Task:
In the records below, find the line containing "You are a GUI", then print it and every following line exactly, through the last, without pictures.

[Available data Boundary: Start]

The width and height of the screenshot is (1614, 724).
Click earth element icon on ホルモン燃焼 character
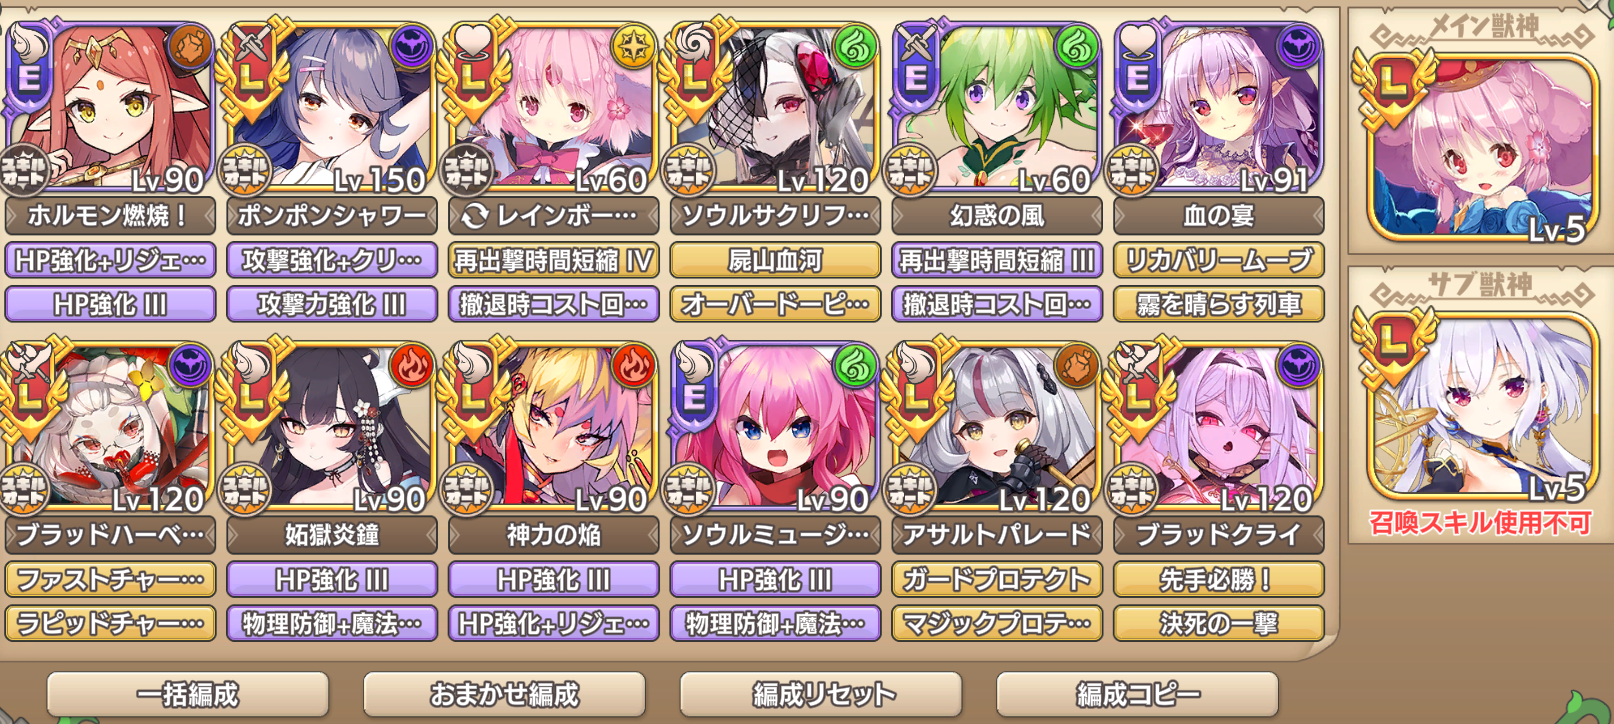click(190, 47)
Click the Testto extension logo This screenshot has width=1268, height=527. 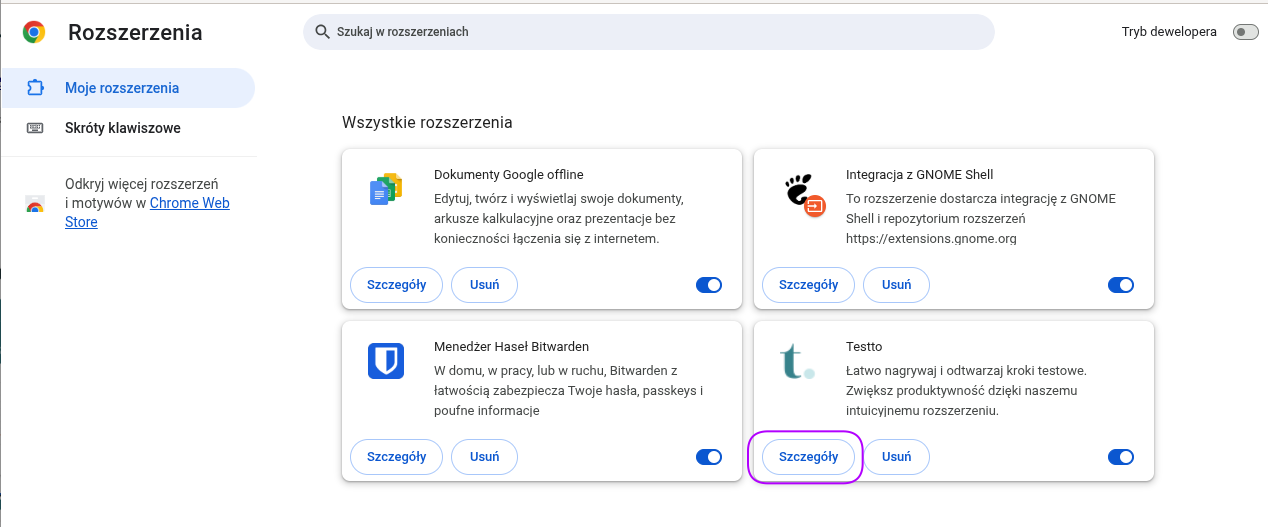tap(796, 361)
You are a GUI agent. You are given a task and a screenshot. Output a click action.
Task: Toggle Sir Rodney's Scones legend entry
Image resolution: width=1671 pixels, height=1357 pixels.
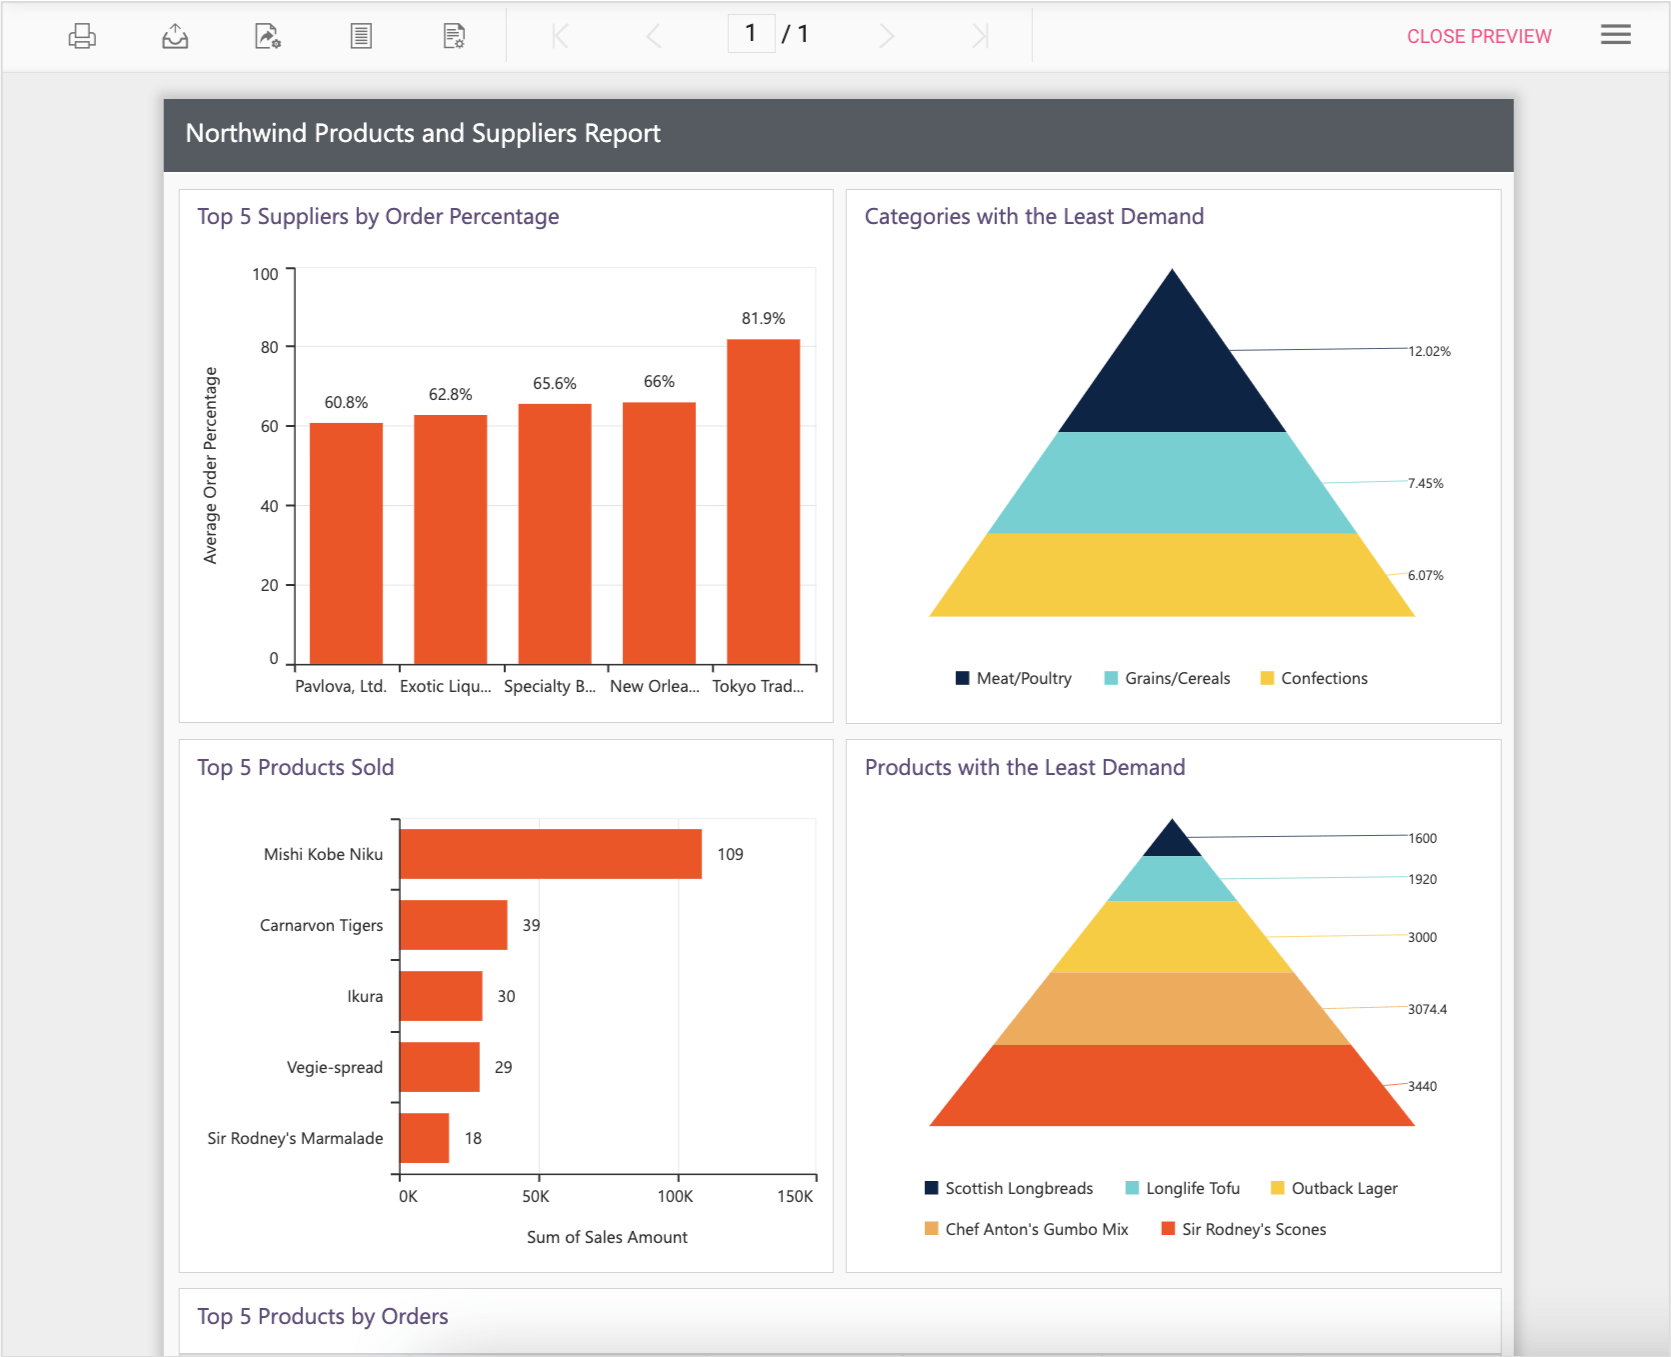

[Available data Boundary: End]

Reply:
You are a GUI agent. You are given a task and a screenshot. Output a click action.
Task: Toggle Sir Rodney's Scones legend entry
Image resolution: width=1671 pixels, height=1357 pixels.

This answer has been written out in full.